Camilo protestó en un tono demasiado alto.

—¡Ni hablar…! Antes hemos de ver dónde está Yago. La camarera nos contó que trabajaba aquí y eso significa que no puede andar muy lejos; siempre duerme cerca de los caballos. —Lo llamó en voz alta.

Fabián le tapó la boca espantado.

—¿Pero qué haces? Nos oirán. De acuerdo, lo buscaremos, vale. Pero, por favor, hagámoslo en silencio.

En ese instante escucharon un ruido de pasos por los alrededores de la cuadra, apagaron el candil y corrieron a esconderse otra vez detrás de las pacas. Alguien entró con la respiración muy fatigada y la sintieron casi encima. Fabián se puso en alerta por si tenía que actuar, pero la sorpresa fue mayor cuando vieron que se trataba de una mujer cuya expresión no podía reflejar más susto. Corría hacia los caballos sin percatarse de que no estaba sola. Cuando Fabián y Camilo constataron que nadie la seguía, salieron de su escondite y fueron tras ella.
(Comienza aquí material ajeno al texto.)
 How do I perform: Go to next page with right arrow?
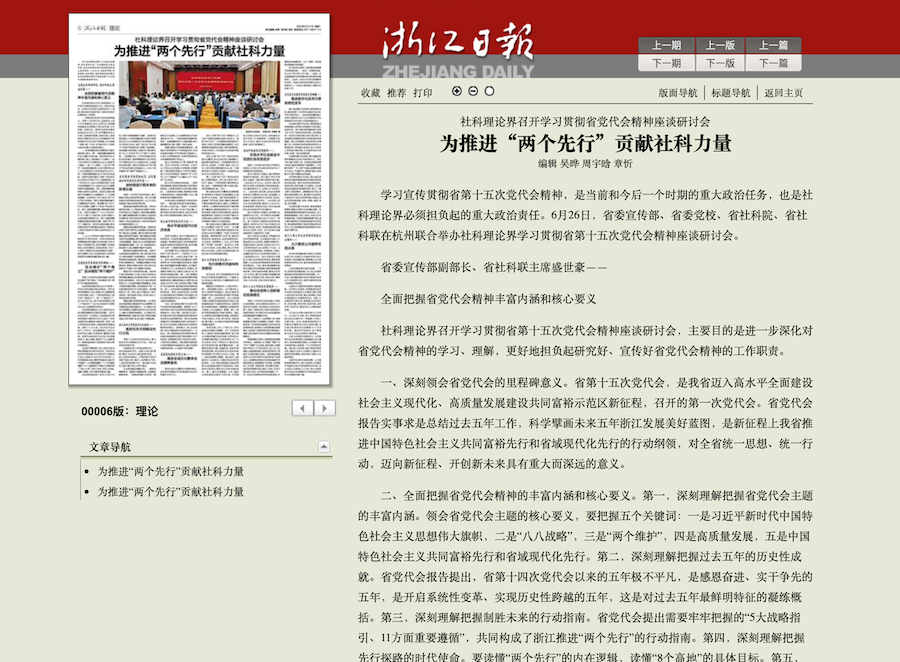point(324,408)
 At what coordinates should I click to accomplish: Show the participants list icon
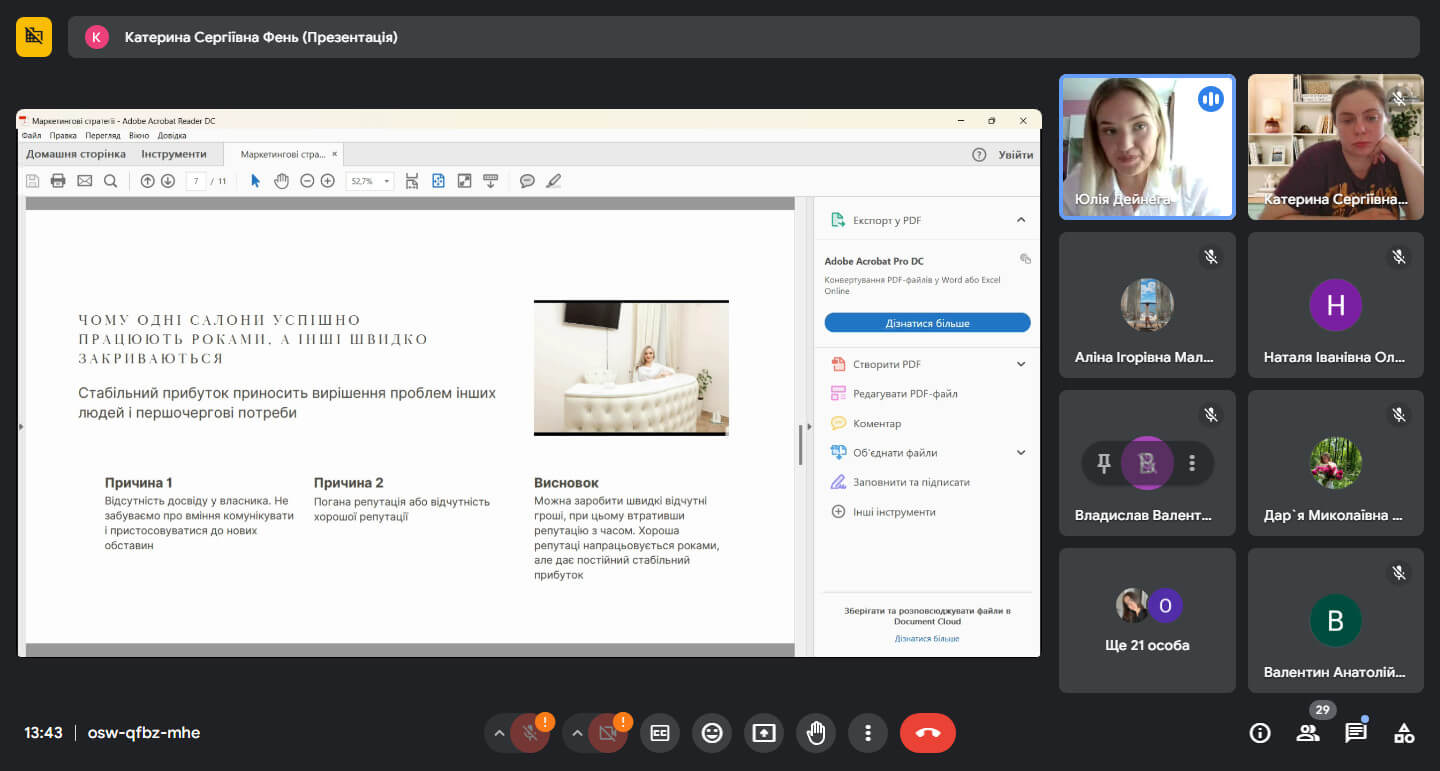click(1308, 733)
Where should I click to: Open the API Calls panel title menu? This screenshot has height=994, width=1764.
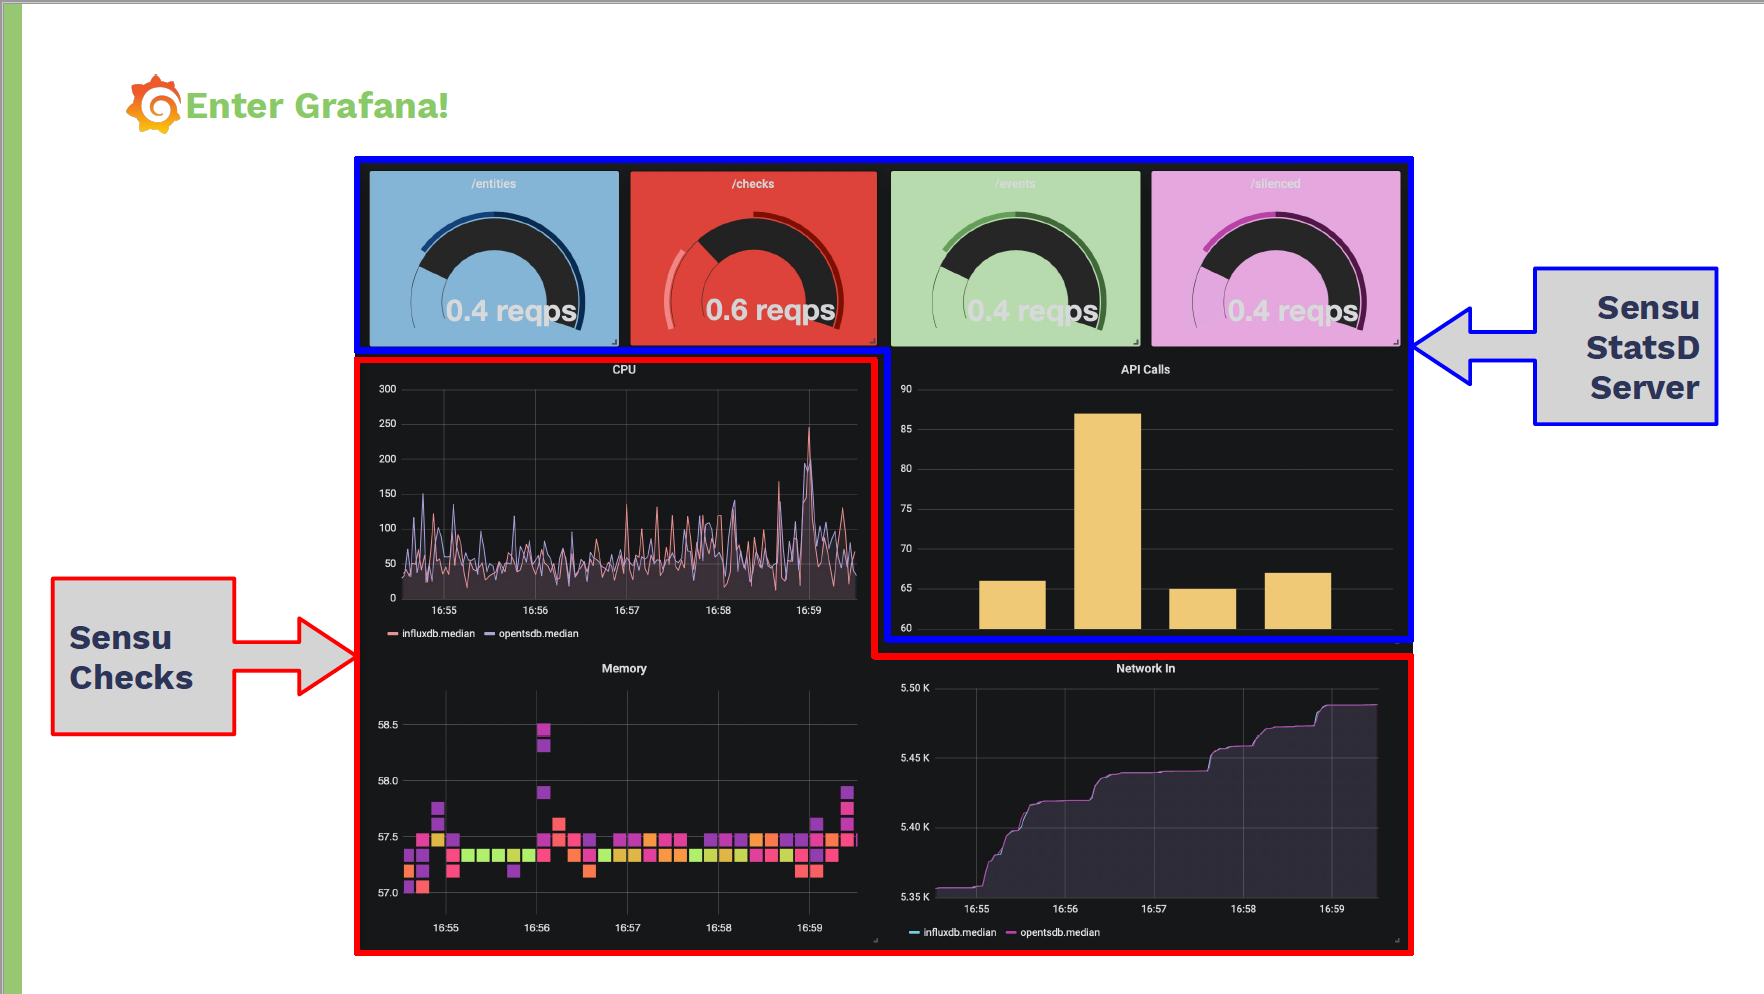click(1145, 370)
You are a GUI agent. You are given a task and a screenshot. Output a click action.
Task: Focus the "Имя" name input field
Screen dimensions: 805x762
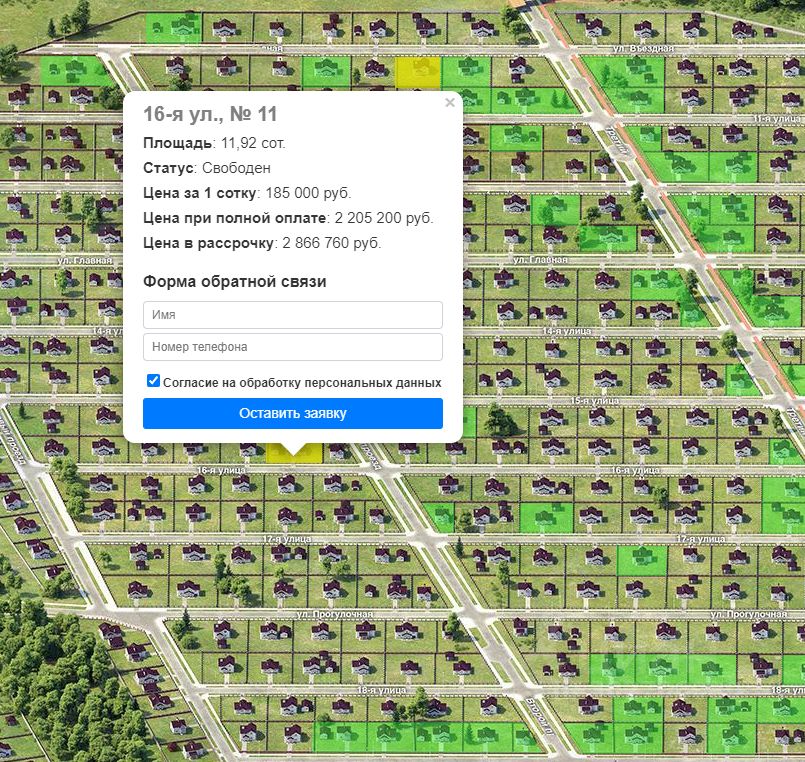[x=293, y=315]
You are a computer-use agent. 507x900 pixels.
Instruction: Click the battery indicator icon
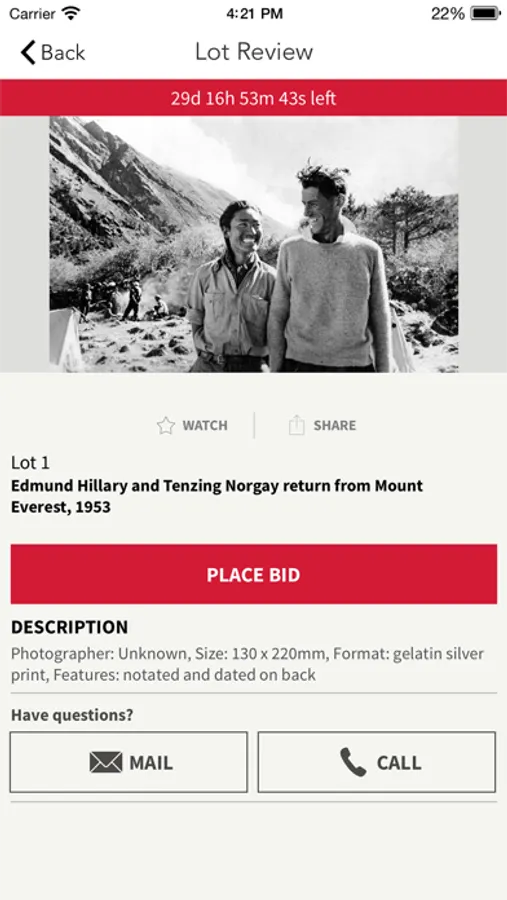point(485,14)
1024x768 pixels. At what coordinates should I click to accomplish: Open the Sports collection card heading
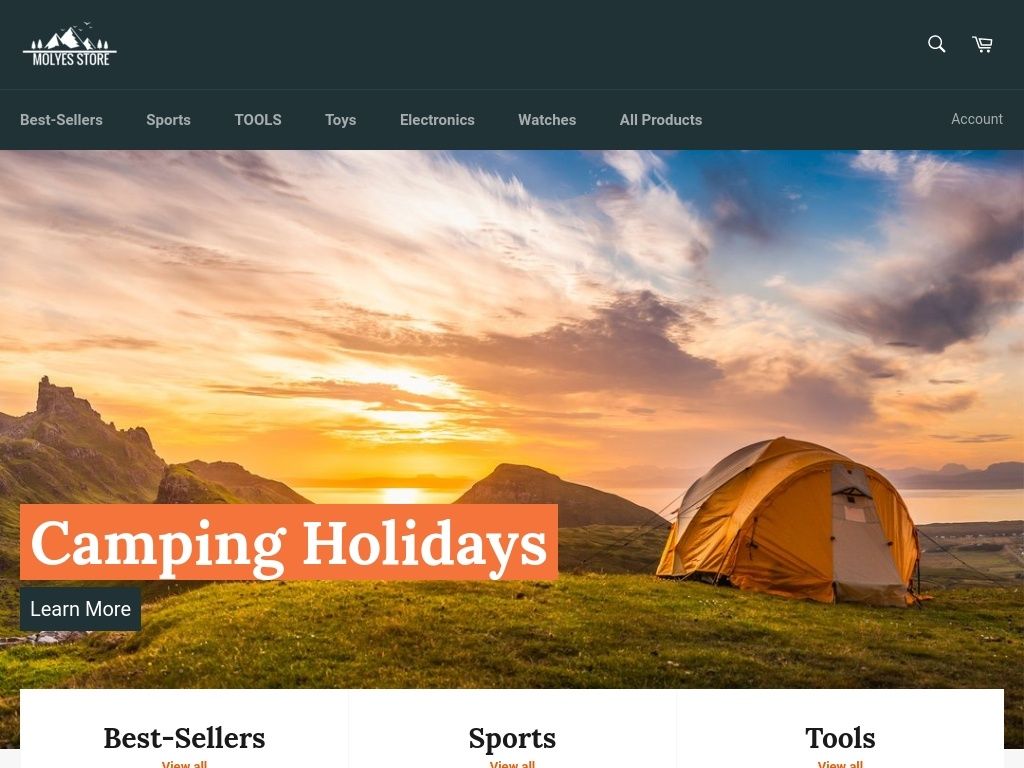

—No temáis, mi señora… —Camilo se dirigió en un tono amable, pero la sorpresa hizo que ella le lanzara las uñas a la cara completamente horrorizada. El monje notó cómo le desgarraba un trozo de piel de la mejilla pero no pudo hacer nada, solo sujetarla por los brazos para tratar de tranquilizarla. Ella, todavía más asustada si cabe, empezó a patearlo y, en un descuido de Camilo, le mordió un brazo.

Vista la situación, Fabián se decidió a actuar. Fue a por ella, y sin poner mucho esfuerzo consiguió derribarla. Se colocó encima, le tapó la boca con la mano, y con la otra juntó sus muñecas contra el suelo, dejándola inmovilizada por completo.